Extrait du texte »
ANNEXE

Arrêt de la Cour de Justice des Communautés européennes

en date du 12 mai 1998

(extraits)

" En vue de répondre à l'argumentation des parties, il convient de rappeler à titre liminaire que, en vertu de l'article 205 du traité CE, la Commission exécute le budget, conformément aux dispositions du règlement pris en exécution de l'article 209 du même traité, sous sa propre responsabilité et dans la limite des crédits alloués.

Il ressort, par ailleurs, de la jurisprudence de la Cour (...) que, dans le système du traité, l'exécution d'une dépense par la Commission suppose en principe, outre l'inscription au budget du crédit y afférent, un acte de droit dérivé (communément appelé " acte de base "), dont découle cette dépense.

Adopté sur le fondement de l'article 209 du traité, le règlement financier, du 21 décembre 1977, applicable au budget général des Communautés européennes, tel que modifié par le règlement n° 610/90 du Conseil, du 13 mars 1990, précise, en son article 22, paragraphe 1, deuxième alinéa, que "
L'exécution des crédits inscrits au budget pour toute action communautaire significative nécessite l'arrêt préalable d'un acte de base, conformément à la procédure et aux dispositions du titre IV, paragraphe 3, point c), de la déclaration commune du 30 juin 1982 ".

Le titre IV, paragraphe 3, sous c) de la déclaration commune du Parlement européen, du Conseil et de la Commission, du 30 juin 1982, relative à différentes mesures visant à assurer un meilleur déroulement de la procédure budgétaire énonce que :

"
L'exécution de crédits inscrits au budget pour toute nouvelle action communautaire significative nécessite l'arrêt préalable d'un règlement de base. Dans le cas où de tels crédits seraient inscrits au budget avant qu'une proposition de règlement ait été soumise, la Commission est invitée à présenter une proposition pour la fin de janvier au plus tard.

Le Conseil et le Parlement prennent l'engagement de tout mettre en oeuvre afin que le règlement en question soit arrêté au plus tard à la fin de mai.

Dans le cas cependant où le règlement ne pourrait être arrêté dans ce délai, la Commission soumet des propositions de rechange (virements) permettant d'assurer l'utilisation pendant l'année budgétaire des crédits dont il s'agit ".

Dans une déclaration annexée à l'accord interinstitutionnel, du 29 octobre 1993, sur la discipline budgétaire et l'amélioration de la procédure budgétaire, le Parlement européen, le Conseil et la Commission ont confirmé leur attachement à ces principes, tout en s'engageant à en améliorer la mise en oeuvre.

Il résulte de ce qui précède que l'exécution des dépenses communautaires relatives à toute action communautaire significative suppose non seulement l'inscription du crédit correspondant au budget de la Communauté, qui relève de l'autorité budgétaire, mais encore l'adoption préalable d'un acte de base autorisant lesdites dépenses, qui relève de l'autorité législative, alors que l'exécution des crédits budgétaires pour les actions communautaires qui ne relèvent pas de cette catégorie, à savoir les actions communautaires non significatives, ne nécessite pas l'adoption préalable d'un tel acte de base.

Énoncé du problème 1 »
Pouvez-vous recopier à l'identique le passage de l'extrait sur l'arrêt de la Cour allant de « Dans le cas cependant » à « mise en oeuvre. » ?
Les enregistrements n'ont aucun rapport avec l'extrait.

Données sources »
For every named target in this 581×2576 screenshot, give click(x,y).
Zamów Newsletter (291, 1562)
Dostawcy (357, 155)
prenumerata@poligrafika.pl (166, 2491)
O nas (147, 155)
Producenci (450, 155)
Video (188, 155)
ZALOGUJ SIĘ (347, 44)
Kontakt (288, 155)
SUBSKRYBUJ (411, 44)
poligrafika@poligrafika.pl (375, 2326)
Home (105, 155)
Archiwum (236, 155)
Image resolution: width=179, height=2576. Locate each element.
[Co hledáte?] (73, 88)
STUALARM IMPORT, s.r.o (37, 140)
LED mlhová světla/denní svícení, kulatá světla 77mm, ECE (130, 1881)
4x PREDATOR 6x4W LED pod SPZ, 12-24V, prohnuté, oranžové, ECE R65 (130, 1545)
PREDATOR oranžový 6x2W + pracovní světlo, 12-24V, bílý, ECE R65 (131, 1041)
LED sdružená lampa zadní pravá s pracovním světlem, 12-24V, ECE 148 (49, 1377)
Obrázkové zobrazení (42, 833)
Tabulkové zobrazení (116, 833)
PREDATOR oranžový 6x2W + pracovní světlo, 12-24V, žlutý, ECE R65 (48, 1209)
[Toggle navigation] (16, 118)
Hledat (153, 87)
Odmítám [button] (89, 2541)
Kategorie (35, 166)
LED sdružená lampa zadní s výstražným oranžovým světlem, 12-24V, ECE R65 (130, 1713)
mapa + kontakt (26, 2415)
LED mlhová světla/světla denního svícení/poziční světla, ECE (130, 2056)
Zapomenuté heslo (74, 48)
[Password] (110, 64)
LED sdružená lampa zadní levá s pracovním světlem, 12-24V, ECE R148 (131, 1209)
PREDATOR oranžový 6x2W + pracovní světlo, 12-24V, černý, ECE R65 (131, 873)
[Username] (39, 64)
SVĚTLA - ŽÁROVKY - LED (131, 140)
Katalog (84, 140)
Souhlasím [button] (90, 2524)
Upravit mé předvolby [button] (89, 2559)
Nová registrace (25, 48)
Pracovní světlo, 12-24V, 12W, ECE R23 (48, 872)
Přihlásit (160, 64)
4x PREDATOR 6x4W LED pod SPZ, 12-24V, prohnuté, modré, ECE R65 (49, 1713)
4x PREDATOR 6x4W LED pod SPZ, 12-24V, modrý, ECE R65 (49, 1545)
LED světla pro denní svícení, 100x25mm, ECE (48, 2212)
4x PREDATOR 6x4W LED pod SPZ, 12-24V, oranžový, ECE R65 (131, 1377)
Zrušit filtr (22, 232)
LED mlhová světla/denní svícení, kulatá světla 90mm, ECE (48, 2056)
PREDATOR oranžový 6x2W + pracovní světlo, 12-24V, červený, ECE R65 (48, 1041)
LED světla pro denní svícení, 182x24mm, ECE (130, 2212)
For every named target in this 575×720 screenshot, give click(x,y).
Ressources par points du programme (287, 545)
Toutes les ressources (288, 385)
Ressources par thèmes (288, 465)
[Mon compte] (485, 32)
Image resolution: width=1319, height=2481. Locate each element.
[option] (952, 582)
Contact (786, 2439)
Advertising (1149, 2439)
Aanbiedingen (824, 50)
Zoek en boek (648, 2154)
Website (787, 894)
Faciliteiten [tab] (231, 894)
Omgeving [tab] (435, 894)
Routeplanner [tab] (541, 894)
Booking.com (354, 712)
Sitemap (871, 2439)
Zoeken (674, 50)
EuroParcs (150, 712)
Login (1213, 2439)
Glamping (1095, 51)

Énoncé du problème 2 »
Pourriez-vous mettre à jour les lignes des enregistrements, depuis celle qui contient « LED mlhová světla/denní svícení, kulatá světla 90mm, ECE » jusqu'à la dernière, en remplaçant « Sitemap » par « Plan du site » sans rien modifier d'autre ?

Résultat final 1 »
Dans le cas cependant où le règlement ne pourrait être arrêté dans ce délai, la Commission soumet des propositions de rechange (virements) permettant d'assurer l'utilisation pendant l'année budgétaire des crédits dont il s'agit ".

Dans une déclaration annexée à l'accord interinstitutionnel, du 29 octobre 1993, sur la discipline budgétaire et l'amélioration de la procédure budgétaire, le Parlement européen, le Conseil et la Commission ont confirmé leur attachement à ces principes, tout en s'engageant à en améliorer la mise en oeuvre.

Résultat final 2 »
LED mlhová světla/denní svícení, kulatá světla 90mm, ECE (48, 2056)
PREDATOR oranžový 6x2W + pracovní světlo, 12-24V, červený, ECE R65 (48, 1041)
LED světla pro denní svícení, 182x24mm, ECE (130, 2212)
For every named target in this 575×720 screenshot, give click(x,y).
Ressources par points du programme (287, 545)
Toutes les ressources (288, 385)
Ressources par thèmes (288, 465)
[Mon compte] (485, 32)
Image resolution: width=1319, height=2481. Locate each element.
[option] (952, 582)
Contact (786, 2439)
Advertising (1149, 2439)
Aanbiedingen (824, 50)
Zoek en boek (648, 2154)
Website (787, 894)
Faciliteiten [tab] (231, 894)
Omgeving [tab] (435, 894)
Routeplanner [tab] (541, 894)
Booking.com (354, 712)
Plan du site (871, 2439)
Zoeken (674, 50)
EuroParcs (150, 712)
Login (1213, 2439)
Glamping (1095, 51)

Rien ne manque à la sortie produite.